ИСХОДНЫЙ ТЕКСТ:
______

Две проведенные встречи до такой степени успокоили и обнадежили Сталина и Молотова, что еще до запланированной на шесть часов третьей встречи Молотов и Микоян, нарком внешней торговли, встретились с Гарриманом и передали ему списки грузов для поставок по ленд-лизу на вторую половину 1945 года.
Третья встреча была еще более обнадеживающей, чем две предыдущие. Сталин сказал Гопкинсу, что Советская армия развернется на маньчжурской границе к 8 августа (через три месяца после дня победы в Европе – как он обещал Рузвельту). Он сказал также, что поддержит Чан Кайши, «потому что никто, кроме него, не является достаточно сильным… но коммунистический лидер также не является достаточно сильным, чтобы объединить Китай». Сталин заявил, что у него не было территориальных претензий к Китаю, отметив, в частности, Маньчжурию, и заверил Гопкинса, что, где бы его войска ни сражались с японцами в Китае, они будут уважать суверенитет Китая. Он «приложил особые усилия», чтобы подчеркнуть, что у России нет возможности помочь Китаю после войны, что такими возможностями располагает лишь Америка. Далее он отметил, что Корея должна управляться под опекой США, Китая, Великобритании и Советского Союза. Затем, предполагая, что вторжение в Японию будет совместной операцией Советского Союза и союзников и что СССР будет участвовать в оккупации Японии, как и в оккупации Германии, Сталин заявил, что он ожидал выработку соглашения с Великобританией и США в отношении оккупационных зон. Стремясь урегулировать эти вопросы, Сталин сказал Гопкинсу, что должна быть проведена мирная конференция и что уже на данном этапе следует приступить к ее планированию. Ирония заключалась в том, что теперь именно он (когда Рузвельт умер) стремился урегулировать эти вопросы.

______

ИСХОДНЫЕ ДАННЫЕ:
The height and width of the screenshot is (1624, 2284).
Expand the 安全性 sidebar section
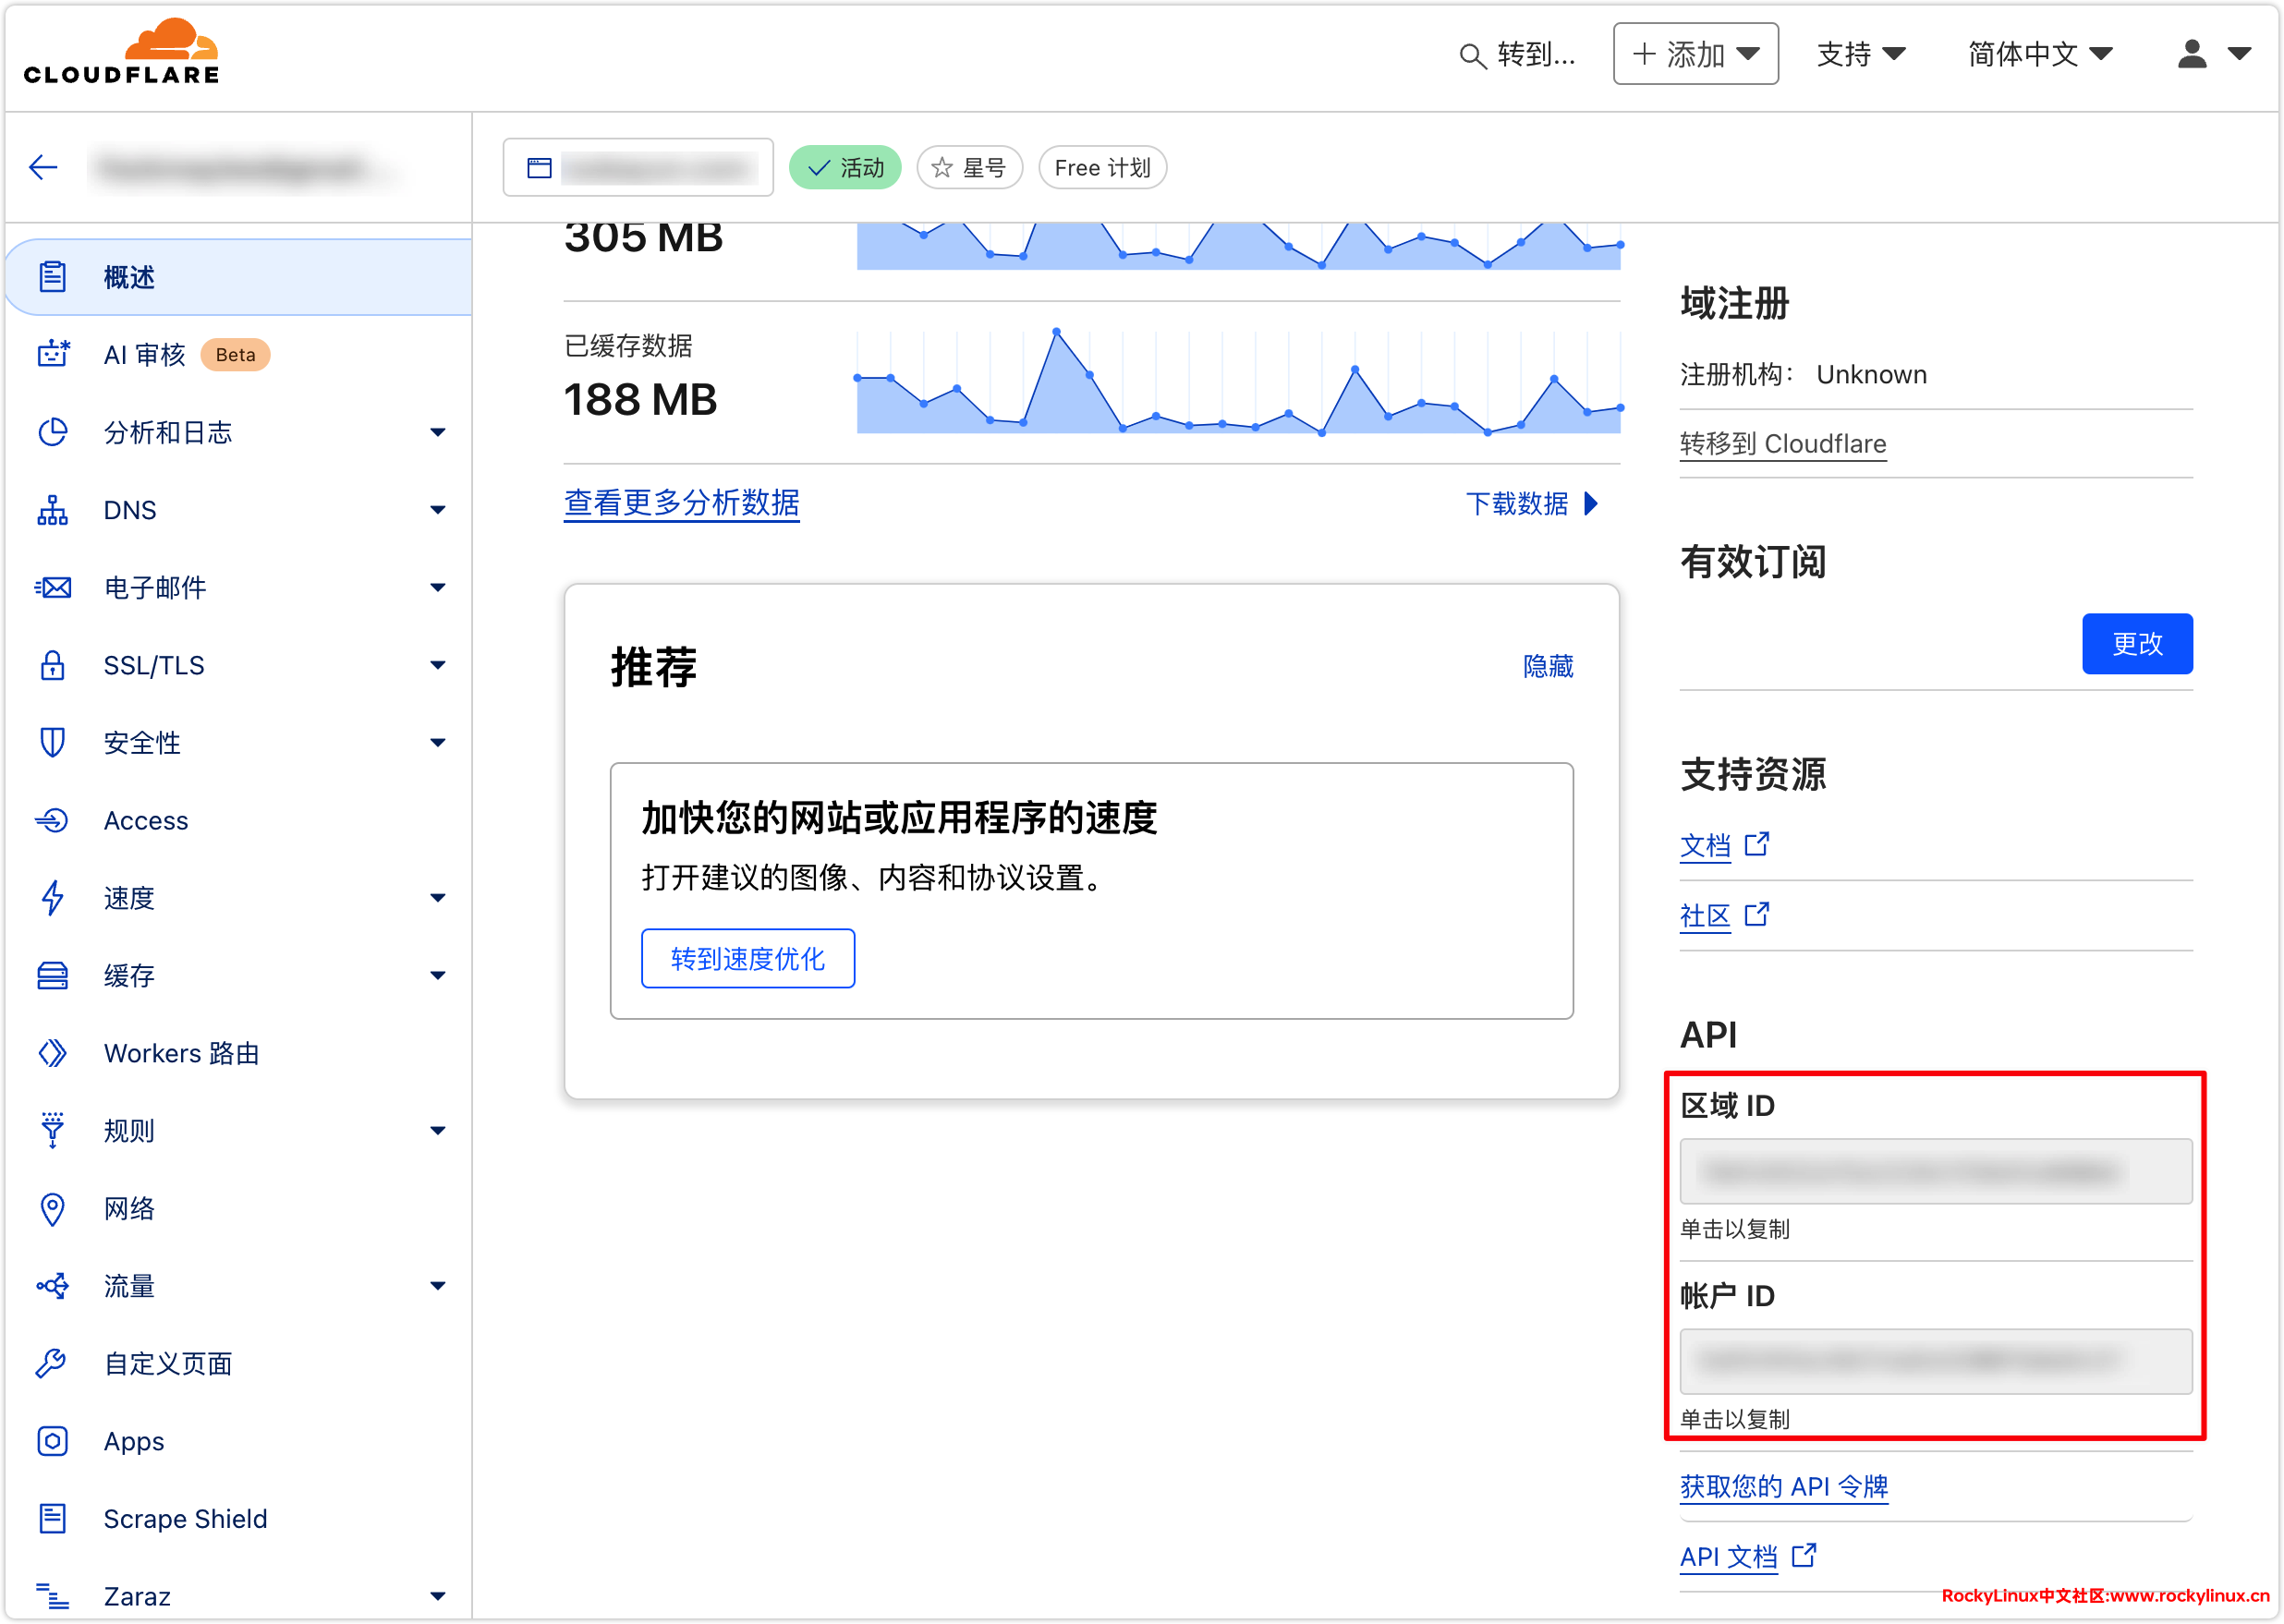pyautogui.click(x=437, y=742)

______

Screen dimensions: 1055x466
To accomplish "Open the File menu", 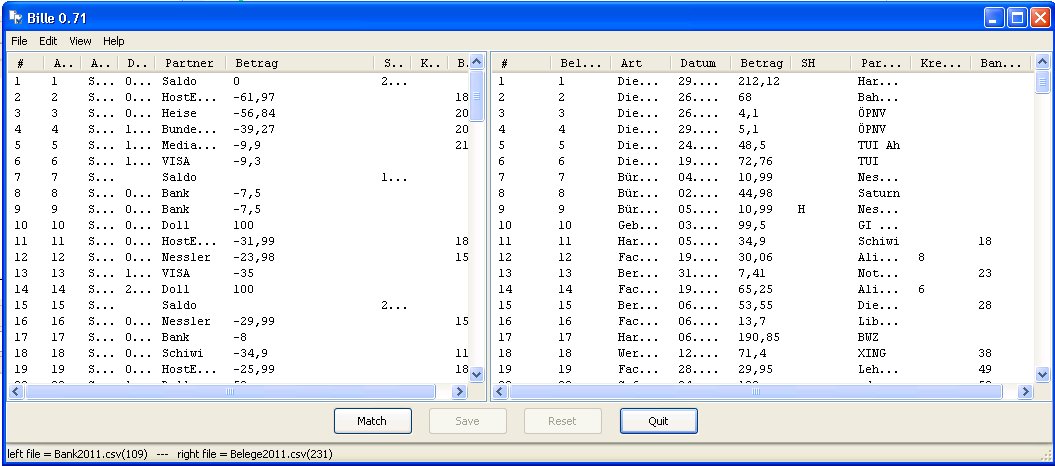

______

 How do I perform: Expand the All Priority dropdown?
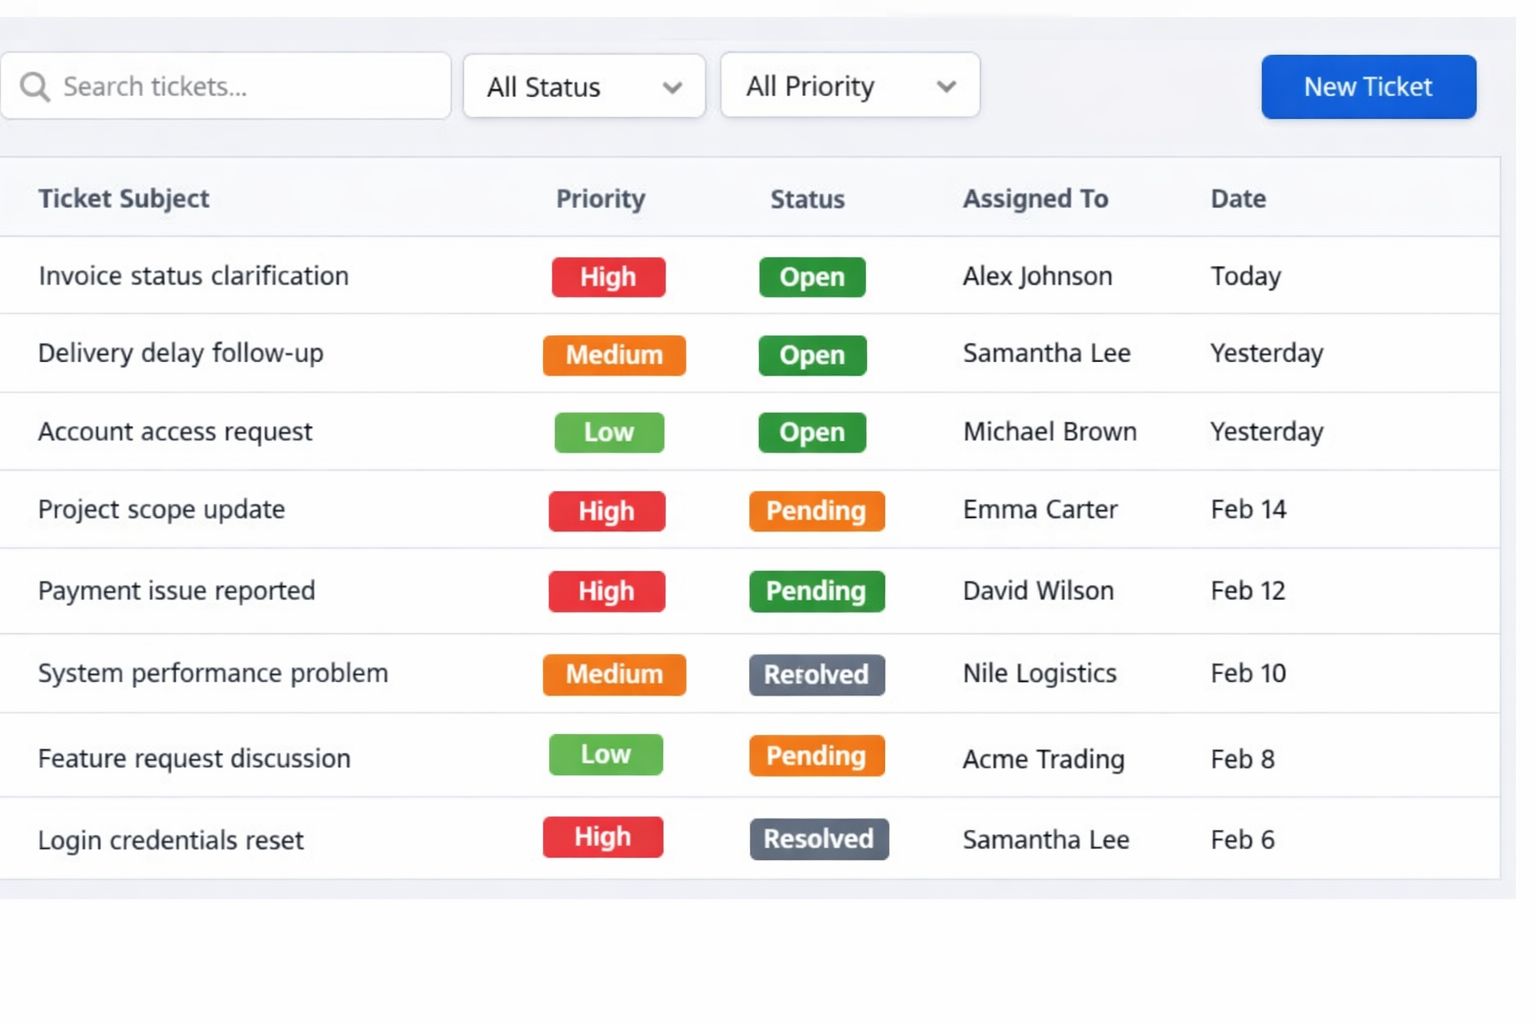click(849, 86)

______

ЗАДАНИЯ:
1 – Выпишите без изменений строки данных, начиная со строки, содержащей «How do I perform: Expand», и заканчивая строкой, содержащей «click(849, 86)», включая обе. Изображения в ответ не включайте.
2 – Продолжите текст о переговорах Сталина с Гопкинсом, начиная сразу после его последнего предложения.
Текст и строки никак не связаны друг с другом.

ОТВЕТЫ:
1 –
 How do I perform: Expand the All Priority dropdown?
click(849, 86)

2 –
На четвертый день пребывания в Москве Гопкинс вместе с женой после обеда отправился осматривать достопримечательности и посетил всемирно известную российскую балетную школу. Когда Гопкинс вечером в шесть часов встретился со Сталиным и рассказал ему об этом, тот признался, что он никогда не бывал в этой школе. Гопкинс сказал, что это весьма похоже на типичного жителя Нью-Йорка, сообщающего вам: «Я прожил здесь всю свою жизнь, но никогда не видел статуи Свободы».
Во время этой беседы Гопкинс более подробно сообщил об американских ожиданиях по польскому вопросу: в стране должна быть свобода слова, соблюдаться право на свободу собраний и право на свободу вероисповедания, должны быть разрешены все политические партии, кроме фашистской, все граждане должны иметь право на открытый суд и право на неприкосновенность личности.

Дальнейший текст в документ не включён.